Here, writer Yu Hayakawa explains more about Yamato III in his liner notes for the Yamato III “Eternal Edition” CD. (Read more about the CD here.)
In a sense, Space Battleship Yamato III stands at the crossroads of the whole Yamato series. The saga of Yamato from the late 70s continued smoothly (despite the entropy depicted in Farewell to Yamato), from the TV series Yamato 2 to The New Voyage, which served as a prologue to Be Forever Yamato, which is considered to be the third “movement” in the saga. Then came a new TV series, Yamato III.
Envisioning this series was a great task for all concerned. Though it was the third TV series, it had a different starting point than Yamato 2, which was a recomposition of a feature film. Now a completely new story was required. Moreover, by this time, the original theme of Yamato had been thoroughly explored, and each story had reached a satisfactory conclusion.

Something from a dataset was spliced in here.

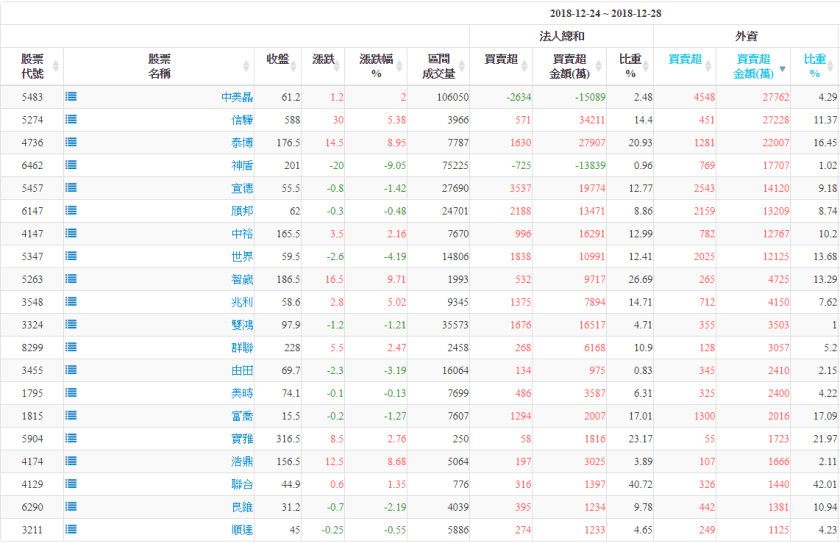
Task: Sort by 股票名稱 column header
Action: 159,66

Over and above these conditions, the production of a new, year-long TV series had to live up to the name of Yamato, the big hit title. Indeed, the launch of Yamato III faced as many difficulties as that of the Space Battleship Yamato itself.
The plot extensively included the element of a suspenseful countdown, as seen in the first series. The story is set in 2205 A.D., three years after Be Forever. (Later this would be revised to 2203 A.D.) As a result of the power struggle between the Galman Empire and the Bolar Federation at the center of the galaxy, one stray missile plunges into Earth’s Sun, resulting in an abnormal increase of nuclear fusion. The Sun would erupt in a super-nova three years later, but all life on Earth would die out in one year. Thus, Yamato launches on a journey to find a second Earth to which mankind can emigrate. Yamato’s new mission is full of magnificent SF images, owing chiefly to the imagination of SF writer Aritsune Toyoda, who had participated in Yamato since the first series.

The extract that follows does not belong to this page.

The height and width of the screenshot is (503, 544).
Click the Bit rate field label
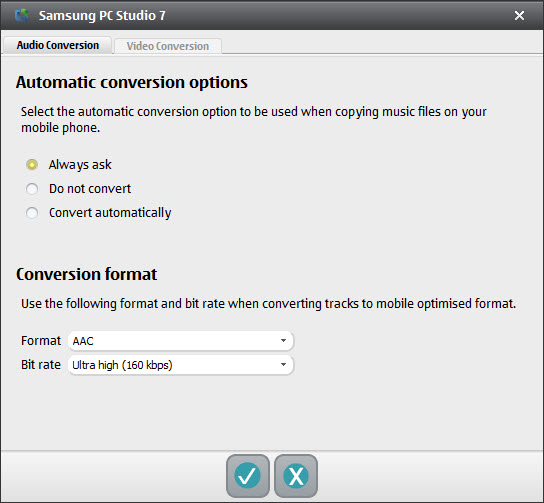(41, 365)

Susumu Kodai is finally appointed as the third Captain of Yamato. Also added is a variety of new crew members, such as Ryusuke Domon (A.K.A. Jason Jetter) and Takashi Ageha (A.K.A. Flash Contrail). With these characters and many more aboard, Yamato’s new journey begins.
Dessler, who became a worthy protagonist in The New Voyage, is appointed as the leader of the Galman-Gamilus Empire, and Dessler fans rejoiced at his rise from lone wolf to recovered glory. The new menace is the Bolar Federation, a gigantic military state which wages war against the Galman-Gamilus Empire for dominance of the galaxy. They are one point of a power triangle with Earth and Gamilus. The fact that Yamato adopted the complicated political structure of the real conflict between the West and the East reflects the period of the 1980s when Japanese animation, having experienced a popularity boom, started reaching for higher sophistication.
Yamato III also had the indispensible “space goddess” element in Princess Ruda (A.K.A. Gardiana) of the Planet Shalbart, a legendary planet which once peacefully united the galaxy thousands years ago. This planet has always been ruled by Queens, and Ruda is the next successor. Shalbart is described as an idyllic planet which had completely relinquished all of its weapons. This functions as an important element of the anti-war theme of Yamato, which was always a dilemma; while advocating the grand theme of love, the story could not proceed without the motivation of war.
The series concept began with four major story arcs spread over 52 episodes. Unfortunately, the series was beset by unexpectedly low ratings, owing to fierce competition on TV . Because of this, it became necessary to curtail the series to 25 episodes and leave some of the grander concepts unexplored.